Soit. Dans ce cas, pourquoi ne pas en être restée là ? Marylise Lebranchu a en effet opportunément dénoué ses liens buccaux pour déclarer : “Est-ce qu’il faut forcément un véhicule institutionnel extraordinaire ? Peut-être pas, il faut peut-être faire avec ce que l’on sait faire.”

Enoncé d’une autre manière : “Est-ce que la solution sera d’ordre institutionnel ? Est-ce qu’on va créer quelque chose ? Je ne suis pas sûre que ce soit la réponse attendue.” Ou comment préparer le terrain d’un probable refus gouvernemental. Pas du tout, jure l’intéressée : “Je ne ferme la porte à rien.” “Mais je n’ouvre la porte à rien non plus”, ajoute-t-elle sans l’espace d’un silence.

Le Pays Basque, une exception

Qu’est-ce qui coince ? Sur la scène de la Gare du Midi, quelques minutes plus tôt, la ministre avait affiché la volonté d’une “réforme ambitieuse”, guidée par plusieurs lignes directrices potentiellement propices à la création d’une collectivité territoriale spécifique Pays Basque.
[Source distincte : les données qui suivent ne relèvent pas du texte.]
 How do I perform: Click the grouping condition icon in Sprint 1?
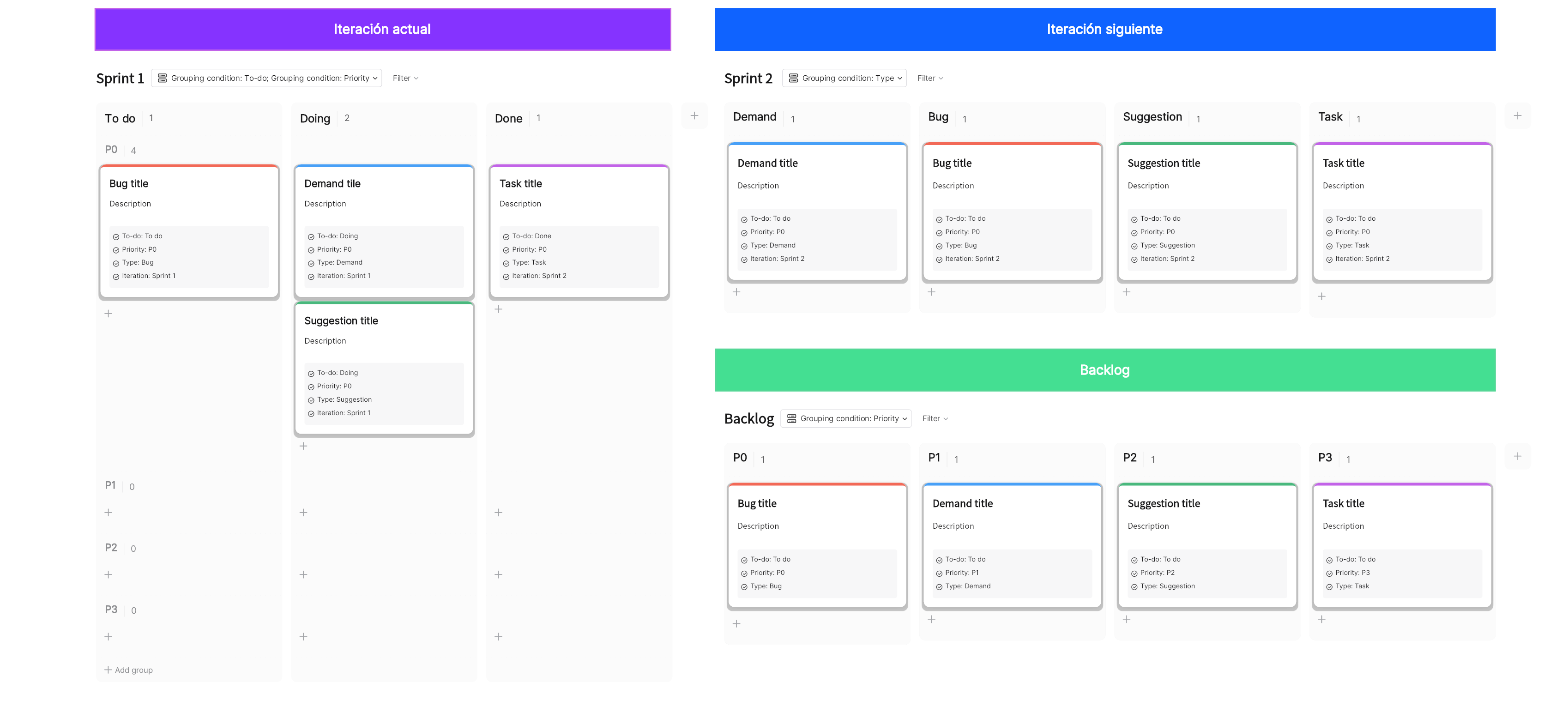coord(162,78)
Extraits : “Il faut surtout que nous poussions l’Etat et les collectivités territoriales à accepter la diversité des territoires français. […] Le droit à l’expérimentation a été ouvert de manière trop prudente. Cette fois, il faut passer de la simple idée d’expérimentation à la prise en compte de la diversité des territoires” ; “Si on parle de suffrage universel pour les intercommunalités, on crée une collectivité territoriale. Je ne suis pas effrayée par le passage d’un Epci [établissement public de coopération intercommunale, ndlr] à une collectivité territoriale”.
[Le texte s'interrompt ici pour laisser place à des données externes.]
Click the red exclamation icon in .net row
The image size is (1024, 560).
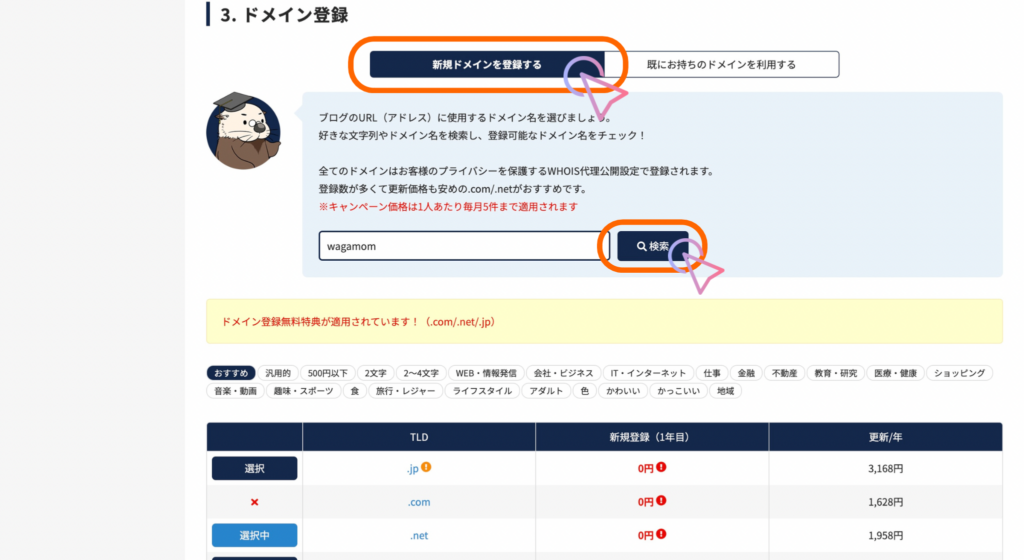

Visiblement un peu plus par le passage du “pays” Pays Basque actuel à une structure au statut juridique de collectivité territoriale. Sans que l’argument de la violence puisse être invoqué depuis l’avènement du processus de paix.

Atermoiements socialistes

A moins qu’il ne faille chercher ailleurs les raisons à cette frilosité gouvernementale. Ailleurs, c’est-à-dire sur le terrain politique local. Evoquant l’option collectivité territoriale spécifique, Mme Lebranchu prétend “ne pas être sûre que ce soit la réponse attendue”. Questionnée plus en détail, elle complète : “Je regarde toutes les propositions qui sont sur la table, qui sont de nature et de niveaux différents.”

Référence, sans doute, au texte de dernière minute présenté par plusieurs élus socialistes autour de la députée de la 5e circonscription, Colette Capdevielle, le 6 septembre lors du Conseil des élus. Cette mouture ouvrait la voie à d’autres possibilités de demandes (renforcement du pays, syndicat mixte, pôle métropolitain) quand l’option collectivité territoriale avait pourtant été entérinée avant l’été.

Si la version modifiée a finalement été rejetée au profit du document initial, cet embrouillamini a laissé des traces, qui n’ont pas manqué de revenir aux oreilles de la ministre. Le rôle du sénateur Georges Labazée est également incertain. Les cinq autres parlementaires du Département (Sylviane Alaux, Frédérique Espagnac, Jean Lassalle, Jean-Jaques Lasserre et Colette Capdevielle, finalement revenue à sa position initiale) sont favorables à l’expérimentation collectivité territoriale spécifique. En revanche, on ne connaît toujours pas l’opinion de l’élu béarnais.

Un mince fil de lumière

Au final, Mme Lebranchu dit avoir conscience de la requête de la population basque : “Je pars du principe que quand un problème vous est posé par tout le monde, c’est qu’il existe vraiment et que ce n’est pas la peine le laisser sans solution.” Reste à savoir laquelle. La ministre brandit son “optimiste” dans le “règlement du problème”.

Tout dépend de quel côté on se place. Pour les tenants d’une collectivité territoriale à statut particulier, si la porte ne s’est pas fermée totalement hier, elle ne laisse plus passer par son entrebâillement qu’un mince fil de lumière.